HWC limitations
You need to be aware of HWC limitations, including Kerberos properties that are not allowed, and unsupported operations and connections. These limitations are in addition to Direct Reader mode, JDBC mode, and HWC and DataFrames API limitations.
General HWC limitations are:
- HWC supports reading tables in any format, but currently supports writing tables in ORC format only.
- The spark and livy thrift servers are not supported.
- The Hive Union types are not supported.

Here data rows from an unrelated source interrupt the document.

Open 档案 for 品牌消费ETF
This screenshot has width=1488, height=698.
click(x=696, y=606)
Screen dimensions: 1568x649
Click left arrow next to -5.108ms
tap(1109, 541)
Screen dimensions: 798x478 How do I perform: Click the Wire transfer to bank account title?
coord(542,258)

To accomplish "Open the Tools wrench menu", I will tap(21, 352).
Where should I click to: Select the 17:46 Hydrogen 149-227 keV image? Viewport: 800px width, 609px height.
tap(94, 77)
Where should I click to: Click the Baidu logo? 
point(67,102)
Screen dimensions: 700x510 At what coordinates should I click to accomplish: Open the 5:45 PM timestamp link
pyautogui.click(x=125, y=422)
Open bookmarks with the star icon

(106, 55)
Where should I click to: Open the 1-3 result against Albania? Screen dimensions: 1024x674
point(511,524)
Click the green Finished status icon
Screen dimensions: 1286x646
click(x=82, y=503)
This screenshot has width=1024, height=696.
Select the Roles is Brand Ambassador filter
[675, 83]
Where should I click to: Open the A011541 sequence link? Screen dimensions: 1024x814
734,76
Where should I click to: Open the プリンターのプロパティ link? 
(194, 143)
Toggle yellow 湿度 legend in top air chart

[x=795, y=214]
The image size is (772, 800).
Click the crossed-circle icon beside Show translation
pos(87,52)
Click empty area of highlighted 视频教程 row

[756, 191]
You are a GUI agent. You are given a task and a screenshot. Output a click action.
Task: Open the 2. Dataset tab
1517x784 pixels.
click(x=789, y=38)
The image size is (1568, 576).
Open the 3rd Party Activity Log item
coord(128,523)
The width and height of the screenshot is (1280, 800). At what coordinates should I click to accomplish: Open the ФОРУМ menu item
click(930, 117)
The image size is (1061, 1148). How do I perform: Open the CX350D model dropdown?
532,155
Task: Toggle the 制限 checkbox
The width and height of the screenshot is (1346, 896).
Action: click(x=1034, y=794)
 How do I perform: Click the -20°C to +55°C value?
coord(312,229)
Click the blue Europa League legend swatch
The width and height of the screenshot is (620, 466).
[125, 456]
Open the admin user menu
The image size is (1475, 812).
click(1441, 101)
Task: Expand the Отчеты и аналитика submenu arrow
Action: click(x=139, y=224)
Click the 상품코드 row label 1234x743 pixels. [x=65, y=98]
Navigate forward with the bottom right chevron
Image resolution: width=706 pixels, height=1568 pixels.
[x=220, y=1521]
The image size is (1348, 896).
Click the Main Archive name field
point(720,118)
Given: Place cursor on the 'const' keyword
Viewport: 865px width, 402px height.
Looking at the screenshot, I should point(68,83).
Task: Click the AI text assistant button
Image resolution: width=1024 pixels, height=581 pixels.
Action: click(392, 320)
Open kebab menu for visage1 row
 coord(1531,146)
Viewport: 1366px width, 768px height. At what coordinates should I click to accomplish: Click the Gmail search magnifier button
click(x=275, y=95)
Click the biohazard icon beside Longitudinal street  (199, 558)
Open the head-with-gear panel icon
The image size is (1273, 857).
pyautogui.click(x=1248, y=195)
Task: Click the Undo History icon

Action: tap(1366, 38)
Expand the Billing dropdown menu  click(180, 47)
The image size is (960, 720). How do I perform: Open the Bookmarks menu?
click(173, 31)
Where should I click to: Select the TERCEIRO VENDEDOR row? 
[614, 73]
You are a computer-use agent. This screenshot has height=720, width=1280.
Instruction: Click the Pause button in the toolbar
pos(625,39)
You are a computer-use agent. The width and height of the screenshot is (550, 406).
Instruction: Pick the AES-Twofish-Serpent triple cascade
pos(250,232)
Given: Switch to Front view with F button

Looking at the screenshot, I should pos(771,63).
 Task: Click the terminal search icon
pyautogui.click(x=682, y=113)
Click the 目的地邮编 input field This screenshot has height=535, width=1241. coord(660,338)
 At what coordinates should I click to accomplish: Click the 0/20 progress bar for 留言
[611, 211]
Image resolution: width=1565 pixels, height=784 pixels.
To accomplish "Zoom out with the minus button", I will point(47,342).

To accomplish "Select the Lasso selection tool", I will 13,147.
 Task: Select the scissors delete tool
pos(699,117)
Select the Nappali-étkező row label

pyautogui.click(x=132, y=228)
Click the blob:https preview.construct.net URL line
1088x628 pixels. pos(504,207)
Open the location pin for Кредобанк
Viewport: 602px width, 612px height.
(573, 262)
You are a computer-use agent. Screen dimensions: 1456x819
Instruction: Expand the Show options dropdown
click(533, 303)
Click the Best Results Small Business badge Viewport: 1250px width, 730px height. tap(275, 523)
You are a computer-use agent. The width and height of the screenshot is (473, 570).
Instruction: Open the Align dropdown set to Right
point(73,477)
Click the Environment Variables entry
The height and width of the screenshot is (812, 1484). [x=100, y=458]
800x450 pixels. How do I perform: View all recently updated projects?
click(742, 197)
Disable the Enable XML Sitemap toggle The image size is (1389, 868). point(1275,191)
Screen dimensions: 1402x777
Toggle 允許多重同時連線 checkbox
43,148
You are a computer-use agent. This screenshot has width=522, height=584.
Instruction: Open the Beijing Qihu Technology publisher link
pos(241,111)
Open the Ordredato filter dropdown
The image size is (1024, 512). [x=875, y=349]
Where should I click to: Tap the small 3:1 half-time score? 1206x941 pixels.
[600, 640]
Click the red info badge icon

Workaround for using the Hive Warehouse Connector with Oozie Spark action
Hive and Spark use different Thrift versions and are incompatible with each other. Upgrading Thrift in Hive is complicated and may not be resolved in the near future. Therefore, Thrift packages are shaded inside the HWC JAR to make Hive Warehouse Connector work with Spark and Oozie Spark action. See the workaround in Cloudera Oozie documentation.
Secured cluster configurations
Set the following configurations in a secured cluster:
--conf "spark.security.credentials.hiveserver2.enabled=true"
-
--conf "spark.sql.hive.hiveserver2.jdbc.url.principal=hive/_HOST@ROOT.HWX.SITE"
The jdbc url must not contain the jdbc url principal and must be passed as shown here.